Cet autochtone avançait dans son espace et s’en étonna par le harcèlement d’éléments militaires l’empêchant de poursuivre son chemin et marqua un arrêt comme pour tout y réfuter, quelle témérité aurait eu cette patrouille à ainsi le regarder ? A moins que le complexe de culpabilité ne se transforme en acte barbare, maquillé en ordre établi.
Le récit de l’attentat criminel, par un groupe armé étranger contre un indigène, et allons dans les faits : Harb devant son attitude de mépris envers des militaires Français, allait être insulté, bousculé, blessé dans son honneur au plus profond de son âme, il s’en prit à un soldat dans un moment de surprise et d’un coup de tête le mit à terre, le laissant le visage ensanglanté.
Alors avec quelle sauvagerie, le malheureux, fut transpercé à coups de baïonnettes, et ne s’arrêtant pas là il fut décapité. Quelle triste fin, quelle horreur.
Devant le déchainement de la bête immonde, les rares curieux prirent la fuite, de peur à y subir les mêmes atrocités.
Blessés dans leur dignité, des compagnons alertés après le départ des soldats ayant commis l’innommable, vinrent récupérer le corps sans tête, et durent attendre jusqu’à la nuit tombée afin de repêcher cette dernière du dessus de la coupole attenant au mausolée du saint patron « Sidi Brahim »où elle était accrochée.
Ceci en guise de dissuasion aux Arabes osant, retenons le bien s’il vous plait « manquer de respect à la France »j’allais dire « Pauvre France » au lieu de pauvre Algérie, n’est-ce pas mieux !.
Quand même la France et son vrai peuple ont leur histoire, ceci en termes de respects aux nations !

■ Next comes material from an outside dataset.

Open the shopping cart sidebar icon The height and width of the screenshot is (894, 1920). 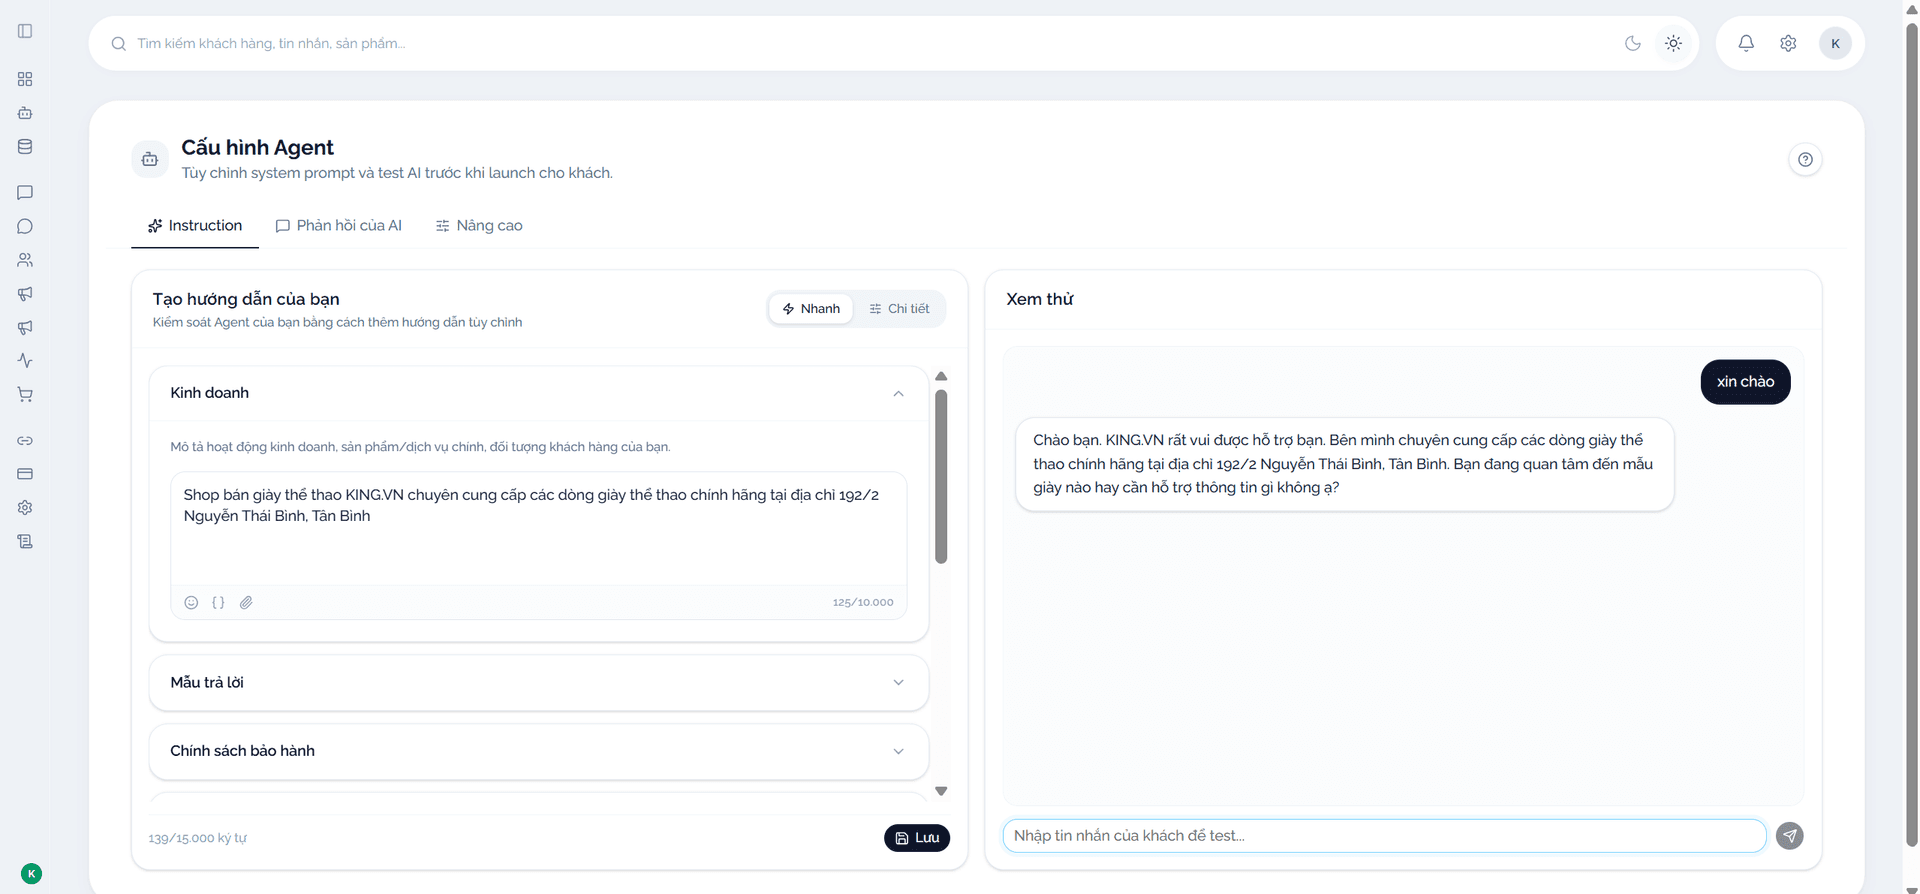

A quelle suite peut-on s’attendre, sinon à l’appui médiatique : « Un dangereux brigand et criminel répondant au nom de Harbi a été éliminé par nos forces » On était très probablement au mois Juillet 1835. L’enterrement se fera dans un terrain vague par une obscurité absolue, et qui portera le nom du martyre « le cimetière de Sidi Harb » du moins ?
Seulement la tribu d’Ichaoua ne resta pas là et vint attaquer les ouvriers de l’aqueduc et en enleva deux. Un peloton Français marcha contre elle et perdit également plusieurs éléments.